The sheep farmer who paid big bucks for a ram's mating abilities and finds the animal ignoring his ewes would certainly question this theory. Besides failing at their jobs, high-libido homosexual rams cause havoc in the sheep pens by disrupting other males mating with females.
A few scientists are now siding with the farmers. Recent studies indicate that homosexual behavior in some species may have much more to do with sexual gratification than with reproduction. Studies are also revealing biological differences between straight and gay animals. These findings may lead to screening tests to help prevent the wrong animals from getting hired for mating jobs. They may also shed light on the possible roots of human homosexuality, some researchers argue.
For the most part, homosexual behaviors in domestic animals are considered normal and helpful for the development of reproduction. "This is not always the case," animal behaviorist Anne Perkins of Carroll College in Helena, Mont., and James A. Fitzgerald of Oregon State University in Corvallis assert in Sexual Orientation (Westport, Conn.: Praeger, in press). Perkins' research on sheep supports this argument.
Scientists have studied the sex drive and sexual orientation of domesticated and wild rams. A heterosexual ram with a strong sex drive will mount either other males or ewes. However, a significant proportion of domesticated males-up to 16 percent-never mate with females during a breeding season, Perkins says.
About 6 percent seem uninterested in any sexual activity. Another 10 percent are homosexual, choosing males even when females are available. Domesticated rams resemble their wild relatives, which scientists have also observed participating in homosexual relations. Ewes rarely engage in such activities.
To try to determine whether rams will service their ewes, farmers simply watch the animals' behavior. They'd like a more foolproof, efficient system, however. Encouraged by new findings on the brain chemistry of homosexual and low-libido sheep, Perkins and her colleagues hope that in the future they'll be able to offer farmers a blood or genetic test.
Estradiol, a form of estrogen, is the bewitching compound that piques a heterosexual ram's interest in females.

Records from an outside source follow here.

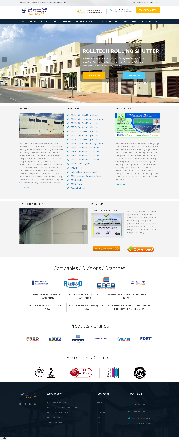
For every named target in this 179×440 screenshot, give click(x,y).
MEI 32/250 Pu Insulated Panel (85, 147)
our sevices (134, 75)
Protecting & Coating (55, 417)
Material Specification (84, 21)
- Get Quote (100, 412)
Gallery (101, 21)
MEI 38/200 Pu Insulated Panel (85, 151)
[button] (4, 63)
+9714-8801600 (138, 405)
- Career (99, 407)
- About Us (100, 403)
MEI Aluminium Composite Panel (86, 176)
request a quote (148, 10)
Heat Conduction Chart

Ewes and homosexual rams can store a similar amount of estradiol in a brain structure called the amygdala; heterosexual rams accumulate significantly more, Perkins and her colleagues reported in the March 1995 Hormones and Behavior.
Compared to their heterosexual counterparts, homosexual rams have a low concentration of testosterone in their blood, the result of testes that fail to synthesize the hormone as efficiently, Perkins, John A. Resko of Oregon Health Sciences University in Portland, and their colleagues report in the July Biology of Reproduction. Homosexual rams also have lower aromatase activity in a part of the brain, the preoptic area, that helps control sexual behavior in many species. Aromatase, an enzyme, converts testosterone to estrogen.

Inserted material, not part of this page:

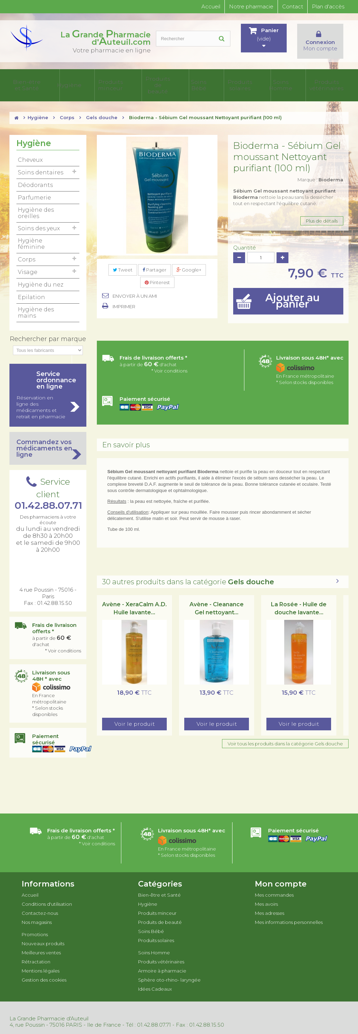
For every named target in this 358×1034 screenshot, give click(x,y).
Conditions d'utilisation (47, 896)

Though these differences may arise in part during fetal development, a ram's sexual activities may help maintain regions of the amygdala and the preoptic area that mediate sexual behavior, Perkins speculates. Abstinence may cause them to atrophy. "It's a use-it-or-lose-it kind of thing," she explains.
The idea that animals may have sex just because it feels good proves difficult for some people to accept, says primatologist Paul L. Vasey of the University of Montreal. The Japanese macaques he studies, which are hardly anomalies in the animal kingdom, might change the minds of some of these reluctant scientists.

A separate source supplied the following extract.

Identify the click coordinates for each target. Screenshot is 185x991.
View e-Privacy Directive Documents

Both wild and captive males occasionally mount each other, but they almost always pick their mates from the pool of available feminine companions. The females frequently engage in same-sex consortships but aren't exclusively homosexual. Females in a captive group that Vasey studies average seven partners each during their breeding season, about half of them male. Among the monkeys' wild relatives, female homosexuality is most common in troops with a relatively low proportion of males.